We provide the HOL4 proof script that describes our mechanised proof of equivalence between c11_partialSC.cat and Batty's original formalisation in Lem.

Formalisation of OpenCL 2.0 memory model

The following .cat file describes the OpenCL 2.0 memory model: We provide several litmus tests for exploring the model:
  1. MP_ra_dev.litmus
    This test corresponds to Example 2 in the paper. Release/acquire synchronisation on the atomic flag y prevents reading a stale value of x. The use of device scope is sufficient here because the two threads are executing on the same device.
  2. MP_ra_wg.litmus
    This test is the same as the previous one, but uses work-group scope instead of device scope when accessing the atomic flag y. This is insufficient because the two threads are in different work-groups, and causes the program to be faulty.
  3. MP_ra_dev_broken.litmus
    This test corresponds to Example 3 in the paper. It is the same as the MP_ra_dev.litmus test above, but the two threads are in different devices. This means that the release/acquire synchronisation at device scope is no longer sufficient. Hence, the program is faulty.
  4. MP_sc_dev.litmus
    This test is the same as the MP_ra_dev.litmus test above, but it uses SC atomics to access the atomic flag y. This is sufficient to induce synchronisation because the SC memory order subsumes both the release and the acquire memory orders.

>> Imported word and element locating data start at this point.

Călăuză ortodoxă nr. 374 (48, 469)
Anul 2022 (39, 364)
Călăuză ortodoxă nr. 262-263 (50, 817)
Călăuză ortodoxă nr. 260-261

  5. MP_ra_dev_localflag.litmus
    This test corresponds to Example 4 in the paper. It is the same as the MP_ra_dev.litmus test above, but puts the atomic flag y in local rather than global memory. This inhibits the global happens-before edges that are necessary to separate the non-atomic accesses to x, thus causing a data race, which renders the whole program faulty.
  6. MP_ra_sc_global_local.litmus
    This test corresponds to Example 5 in the paper. It is the same as the faulty MP_ra_dev_localflag.litmus test above, but it inserts global-and-local fences in order to avoid the data race on x. Thanks to the global-and-local fences, the release/acquire synchronisation on the local flag y induces a global happens-before edge.
  7. ISA2.litmus
    This test corresponds to Example 6 in the paper. The objective is to transfer the message at non-atomic location x from thread P0 to thread P2. This is achieved by release/acquire synchronisation between P0 and thread P1 in the same work-group, on the atomic flag y using work-group scope, followed by release/acquire synchronisation between P1 and P2 in a different work-group, on the atomic flag z using device scope.
  8. ISA2_broken.litmus
    This test is the same as the previous one, but puts the atomic flag y in local rather than global memory. This inhibits the global happens-before edges that are necessary to separate the non-atomic accesses to x, thus causing a data race, which renders the whole program faulty.
  9. IRIW_sc_wg.litmus
    This test corresponds to Example 7 in the paper. It is the same as the iriw_sc.litmus test given in C11 above, but the SC operations are annotated with work-group scope. This prevents the SC operations from being chained into a total order, and thus allows the reading threads to see the writes to x and y in two different orders.
  10. IRIW_sc_dev.litmus
    This test is the same as the IRIW_sc_wg.litmus test above, except that the SC operations are now upgraded to device scope. This means that the SC operations are now chained into a total order, and the relaxed behaviour exhibited in the previous test is no longer permitted.